Maybe you could say "Let's go and watch a while, and then if you want to come home we can." If he gets all the way in and sees the other kids, he might want to stay, or he might not.

The final decision doesn't need to be made before you leave or even after you get there. Every moment can be another "pass or play" point.

Instead of looking at it as a "commitment," think of it as a series of choices.

UnschoolingDiscussion—Commitments, 2006
photo by Sandra Dodd
of Marty Dodd at 9 years old.
He finished the season, but didn't want to return because of the pressure other kids' dads were putting on them to WIN and to be aggressive.

Monday, October 6, 2025

Quickly but gradually...

Instead of just going from lots of control to "do whatever you want," a really sweet way to do it is quickly but gradually. Quickly in your head, but not all of a sudden in theirs. Just allow yourself to say "okay" or "sure!" anytime it's not really going to be a problem.
If something isn't going to hurt anything (going barefoot, wearing the orange jacket with the pink dress, eating a donut, not coming to dinner because it's the good part of a game/show/movie, staying up later, dancing) you can just say "Okay."

And then later instead of "aren't you glad I let you do that? Don't expect it every time," you could say something reinforcing for both of you, like "That really looked like fun," or "It felt better for me to say yes than to say no. I should say 'yes' more," or something conversational but real.

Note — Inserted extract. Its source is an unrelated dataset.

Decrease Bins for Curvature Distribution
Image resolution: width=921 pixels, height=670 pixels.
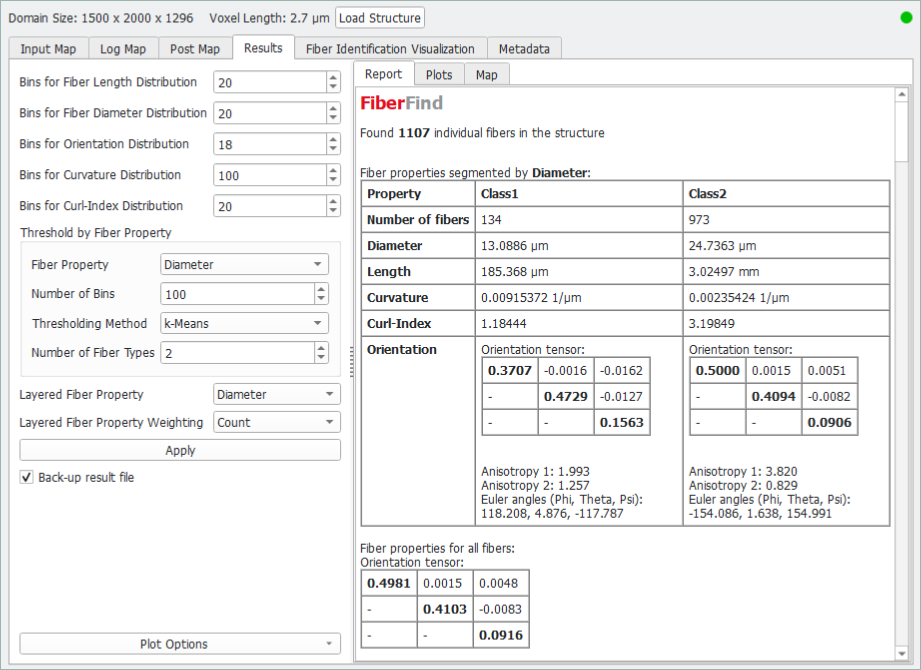(x=332, y=179)
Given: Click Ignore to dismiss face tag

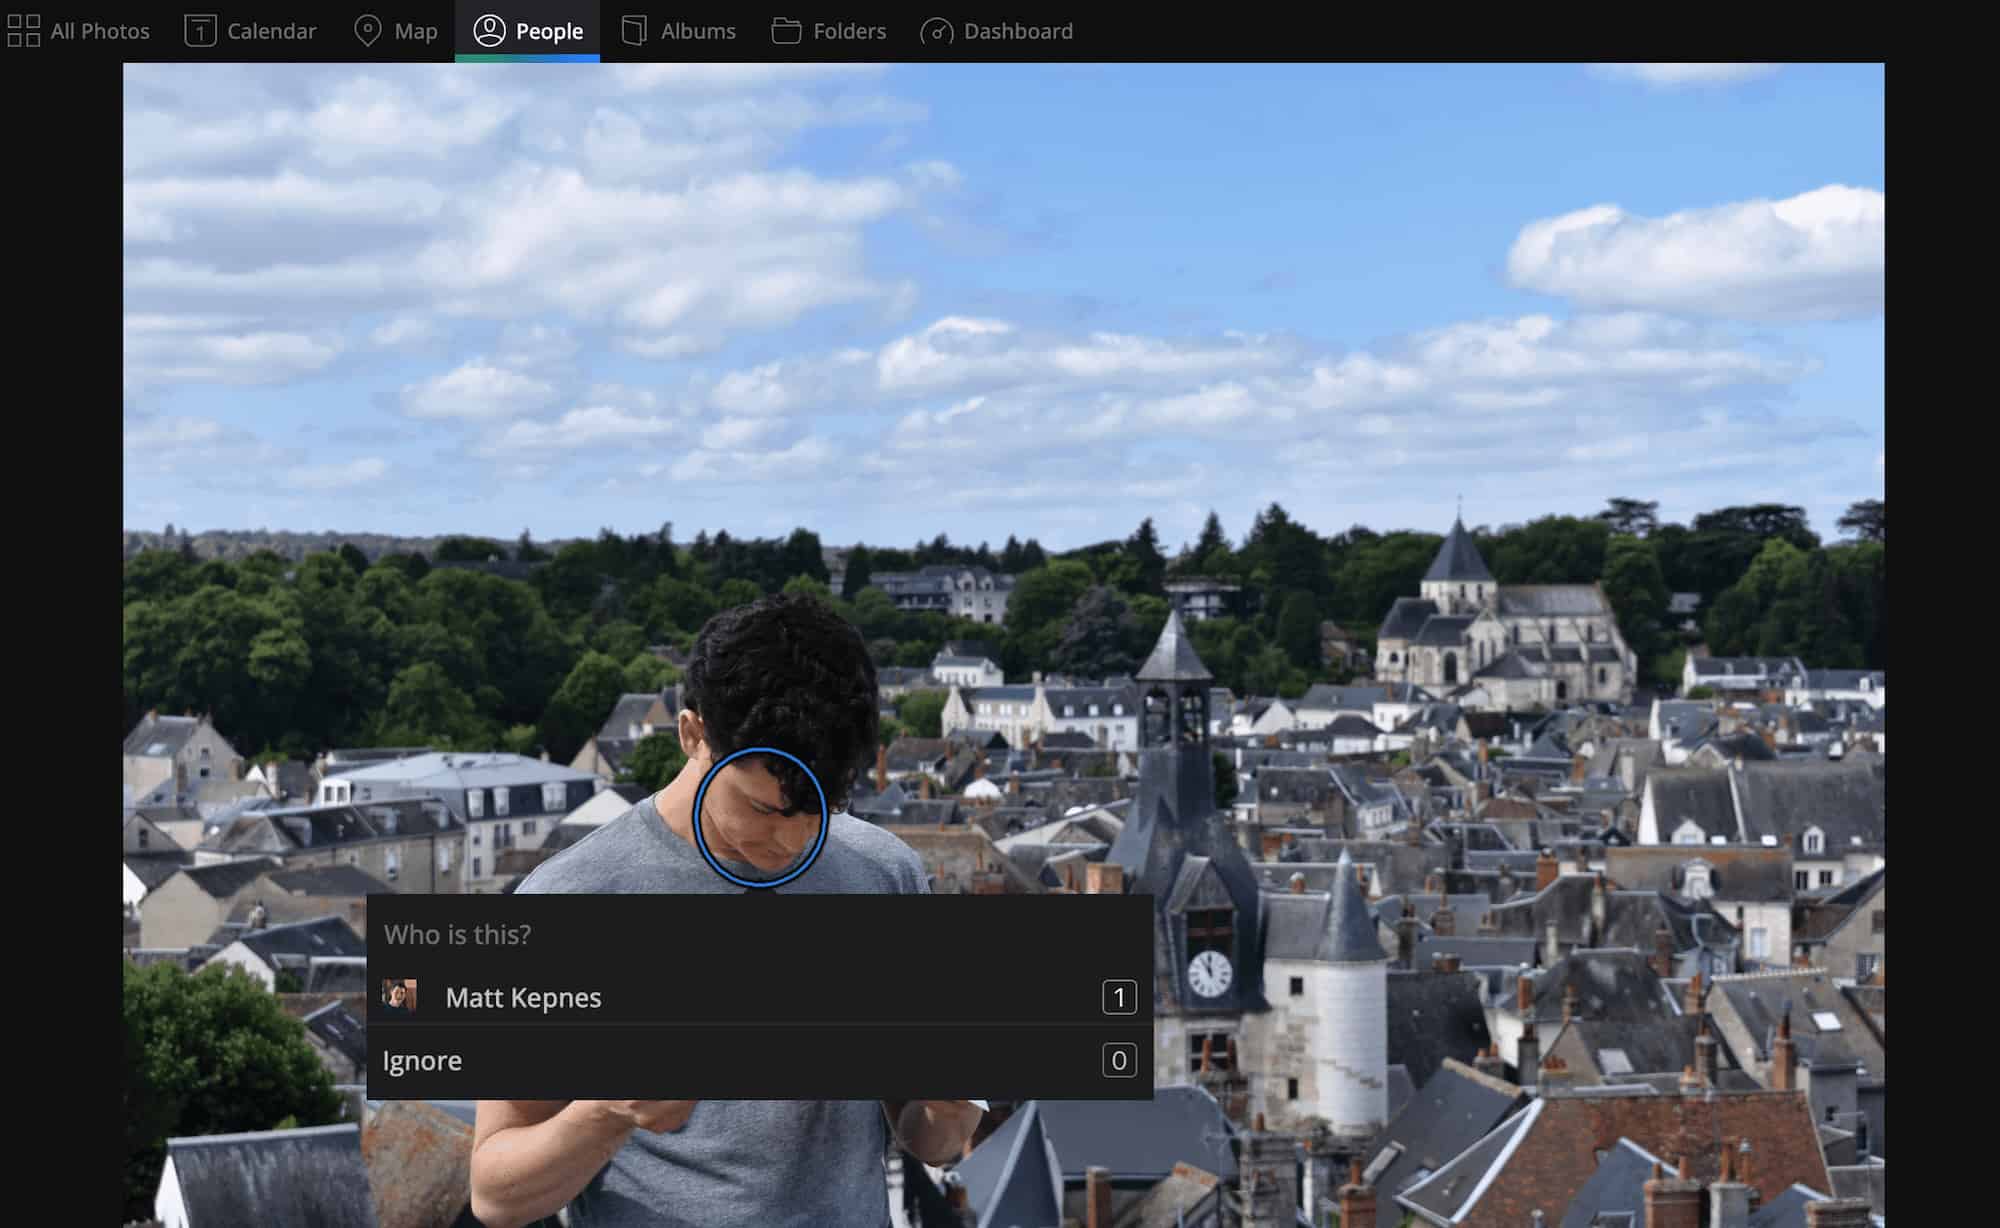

The purpose of that is to help ease them from the controlling patterns to a more moment-based and support-based decision making mindset. If they want to do something and you say yes in an unusual way (unusual to them), communication will help. That way they'll know you really meant to say yes, that it wasn't a fluke, or you just being too distracted to notice what they were doing.

SandraDodd.com/eating/control.html
photo by Cátia Maciel

Sunday, September 28, 2025

Look directly; join in

Karen James wrote:

When you look at your children, see *them*, not the ideas of peace, joy, success or failure. Notice what your children are engaged in. Join them when you can. If one of your children is cutting paper, quietly join in, even if only for a moment. When another child is playing Lego on the floor, get down there and put a few pieces together with her. One girl is drawing, do some doodles. One girl is playing Minecraft, notice what she's building. Ask her about it (if your question doesn't interrupt her). As you join your children you will begin to get a sense for what they enjoy. Build on what you learn about them.
Karen listed two links, in the post quoted above:
SandraDodd.com/breathing
and
SandraDodd.com/badmoment
photo by Cátia Maciel

Saturday, August 9, 2025

Be the safest place

Instead of requiring that my kids had to hold my hand in a parking lot, I would park near a cart and put some kids in right away, or tell them to hold on to the cart (a.k.a. "help me push", so a kid can be between me and the cart). And they didn't have to hold a hand. There weren't enough hands. I'd say "Hold on to something," and it might be my jacket, or the strap of the sling, or the backpack, or something.

I've seen other people's children run away from them in parking lots, and the parents yell and threaten. At that moment, going back to the mom seems the most dangerous option.

Make yourself your child's safest place in the world, and many of your old concerns will just disappear.